Records from a data source
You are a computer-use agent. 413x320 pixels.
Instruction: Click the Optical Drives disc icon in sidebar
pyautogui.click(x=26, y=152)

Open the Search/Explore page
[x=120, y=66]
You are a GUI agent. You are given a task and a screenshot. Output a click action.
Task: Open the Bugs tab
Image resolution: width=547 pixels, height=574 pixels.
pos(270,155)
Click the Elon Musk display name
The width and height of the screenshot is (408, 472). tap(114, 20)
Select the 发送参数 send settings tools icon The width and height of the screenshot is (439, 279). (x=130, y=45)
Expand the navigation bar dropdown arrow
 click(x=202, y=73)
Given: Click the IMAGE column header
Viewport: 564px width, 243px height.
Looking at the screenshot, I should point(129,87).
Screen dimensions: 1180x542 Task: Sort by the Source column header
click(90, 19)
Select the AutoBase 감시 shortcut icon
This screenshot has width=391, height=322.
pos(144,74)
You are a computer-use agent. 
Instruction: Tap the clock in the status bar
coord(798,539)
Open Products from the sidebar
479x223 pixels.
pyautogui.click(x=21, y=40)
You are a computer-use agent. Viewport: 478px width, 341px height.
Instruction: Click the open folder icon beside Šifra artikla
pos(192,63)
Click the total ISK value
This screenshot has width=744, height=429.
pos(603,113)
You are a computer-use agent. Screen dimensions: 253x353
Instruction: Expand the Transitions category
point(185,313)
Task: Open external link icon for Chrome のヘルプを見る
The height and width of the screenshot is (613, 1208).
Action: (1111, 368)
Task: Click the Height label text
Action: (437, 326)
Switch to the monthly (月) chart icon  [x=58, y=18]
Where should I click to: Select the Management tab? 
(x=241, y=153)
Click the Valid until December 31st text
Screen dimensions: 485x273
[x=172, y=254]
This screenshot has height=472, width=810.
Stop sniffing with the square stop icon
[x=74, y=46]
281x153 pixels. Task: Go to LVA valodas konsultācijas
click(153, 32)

_Task description:_
Put the stretch from the line containing "You are a computer-use agent. Screen" through the end of the records into a JSON list of strings, one string per line, with blank lines omitted.

_Task answer:_
[
  "You are a computer-use agent. Screen dimensions: 253x353",
  "Instruction: Expand the Transitions category",
  "point(185,313)",
  "Task: Open external link icon for Chrome のヘルプを見る",
  "The height and width of the screenshot is (613, 1208).",
  "Action: (1111, 368)",
  "Task: Click the Height label text",
  "Action: (437, 326)",
  "Switch to the monthly (月) chart icon  [x=58, y=18]",
  "Where should I click to: Select the Management tab? ",
  "(x=241, y=153)",
  "Click the Valid until December 31st text",
  "Screen dimensions: 485x273",
  "[x=172, y=254]",
  "This screenshot has height=472, width=810.",
  "Stop sniffing with the square stop icon",
  "[x=74, y=46]",
  "281x153 pixels. Task: Go to LVA valodas konsultācijas",
  "click(153, 32)"
]